SOURCE EXTRACT:
The purpose of this paper is to control the trajectory of the nonlinear missile model in the pitch channel by using Fractional PID controller (FPID) and Gain Schedule Fractional PID controller (GSFPID). FPID and GSFPID with nonlinear missile model are designed where their parameters are tuned by Simulink design optimization in the Matlab toolbox. This optimization method gives the optimal parameters that achieve the best tracking with step unit reference signal. The GSFPID controller compensates the restrictions that represent physical limits of actuators in the pitch channel. The GSFPID with nonlinear missile model is designed in two phases. The first phase is the boost phase where the thrust force is maximized and the second phase is sustain phase where
the thrust force is minimized. The equations of motion for nonlinear missile model with FPID and GSFPID are modelled mathematically in the Matlab-Simulink environment. The results of FPID and GSFPID controllers with the nonlinear missile model are presented and compared. The wind effect and the dynamic uncertainties effects are researched and the results are compared. The closed-loop nonlinear system is linearized by the Simulink linear analysis tool at critical operating point t = 5.8 sec and the stability is studied.

DATA EXCERPT:
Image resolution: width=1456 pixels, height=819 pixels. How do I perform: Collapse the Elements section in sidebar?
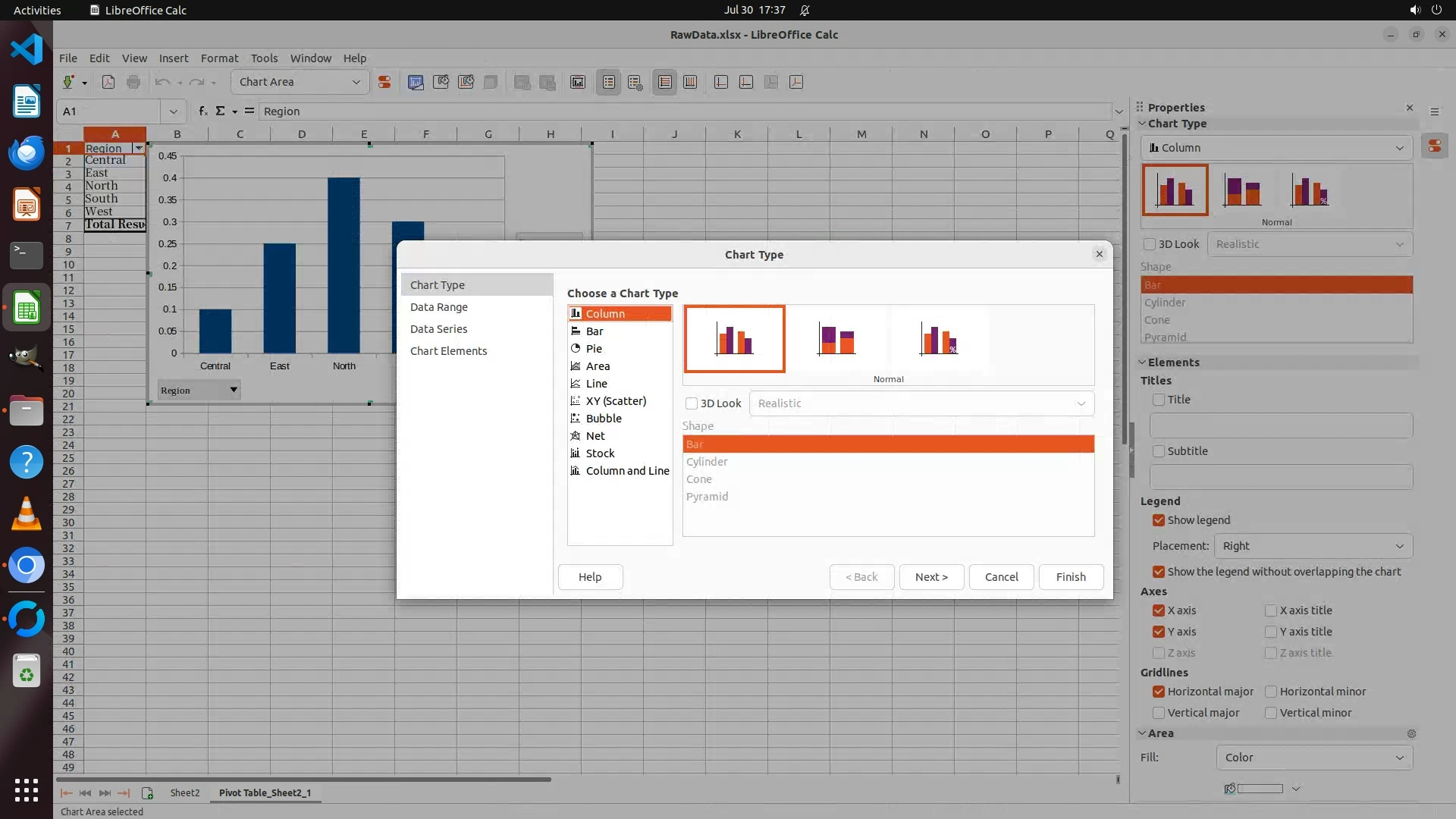click(x=1143, y=362)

WHAT YOU NEED TO DO:
Name each Simulink tool or environment that the missile pitch-control text says was used in the work.

FINAL ANSWER:
- Simulink design optimization (in the Matlab toolbox)
- the Matlab-Simulink environment
- the Simulink linear analysis tool